Ellos siguen hacia el sepulcro y allí colocan no sólo la cabeza y la espada, sino también un mensaje escrito a su señor que todavía se conserva.
Hemos venido hoy aquí a rendir pleitesía […] No hubiéramos osado presentarnos si no hubiéramos realizado la venganza que tú iniciaste […] Cada día que esperábamos nos parecía tres otoños […] Hemos escoltado a mi señor Kira hasta tu tumba. Esta espada, que tú tanto valorabas el año pasado y que nos confiaste, nosotros te la devolvemos ahora. Te rogamos que la aceptes y que golpees la cabeza de tu enemigo una segunda vez y que tu odio se desvanezca para siempre. Ésta es la declaración respetuosa de cuarenta y siete hombres.
══════════
¿Puedes imprimir el fragmento del texto citado comprendido entre "Hemos venido hoy" y "y siete hombres.", ambos incluidos? El material no hace falta.

* DATOS PROPORCIONADOS
══════════
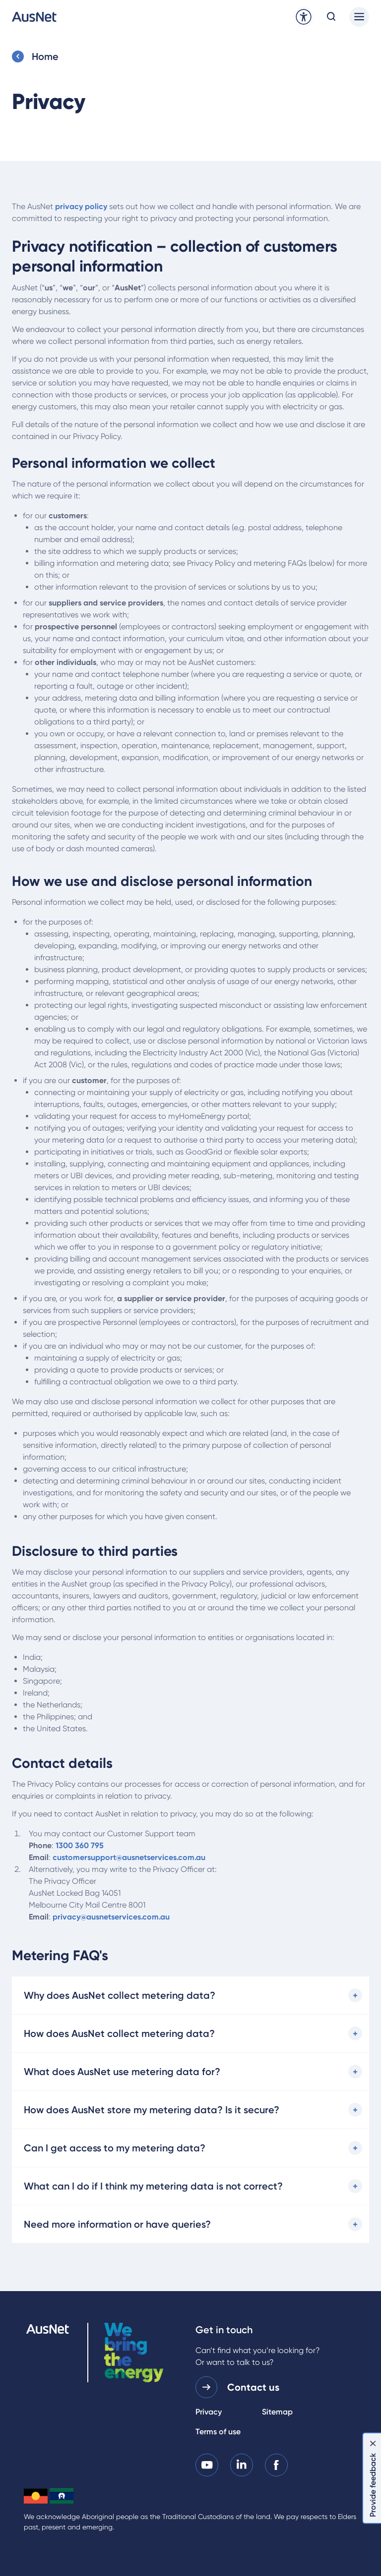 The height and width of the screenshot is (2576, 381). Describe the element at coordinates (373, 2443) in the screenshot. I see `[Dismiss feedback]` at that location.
══════════
* RESPUESTA DESARROLLADA
Hemos venido hoy aquí a rendir pleitesía […] No hubiéramos osado presentarnos si no hubiéramos realizado la venganza que tú iniciaste […] Cada día que esperábamos nos parecía tres otoños […] Hemos escoltado a mi señor Kira hasta tu tumba. Esta espada, que tú tanto valorabas el año pasado y que nos confiaste, nosotros te la devolvemos ahora. Te rogamos que la aceptes y que golpees la cabeza de tu enemigo una segunda vez y que tu odio se desvanezca para siempre. Ésta es la declaración respetuosa de cuarenta y siete hombres.